Важно! Ранняя диагностика и лечение поможет избежать негативные последствия.
Диета является необходимой составляющей, без которой нормализовать гипергликемию невозможно. При диабете 2 типа она компенсирует углеводный обмен. При 1 типе диета нужна для недопущения гипо- или гипергликемической комы, которые могут стать летальными. Диета балансируется по белкам, жирам и калорийности.
Важно придерживаться принципов правильного питания с исключением «тяжелых» жиров, рафинированных, консервированных, копченых, газированных продуктов, простых сахаров, кроме случаев гипогликемической комы.
Прогноз и профилактика
Основные меры профилактики:
- отслеживание изменений веса;
- контроль показателей углеводного и липидного обмена;
- регулярные умеренные физические нагрузки;
- потребление достаточного количества воды (не менее 2 литров в сутки);
- снабжение организма витаминами и минералами.

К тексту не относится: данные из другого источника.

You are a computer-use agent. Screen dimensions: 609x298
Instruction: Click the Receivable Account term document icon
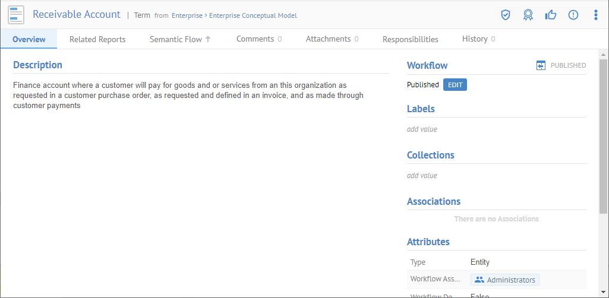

Диабет первого типа не передается генетически, лишь склонность к нему. Поэтому методы профилактики будут следующими:
- грудное вскармливание – его желательно не прерывать до 1,5 лет;
- предупреждение вирусных заболеваний – гриппа, ангины, паротита, краснухи, ветрянки;
- исключение стрессов;
- правильное питание.
Прогноз при соблюдении самоконтроля и своевременного лечения благоприятен.
Не стоит воспринимать диагноз «диабет» как приговор. Переход к здоровому образу жизни и правильному питанию с умеренной физической активностью позволяют войти в стойкую ремиссию с полной отменой лекарств.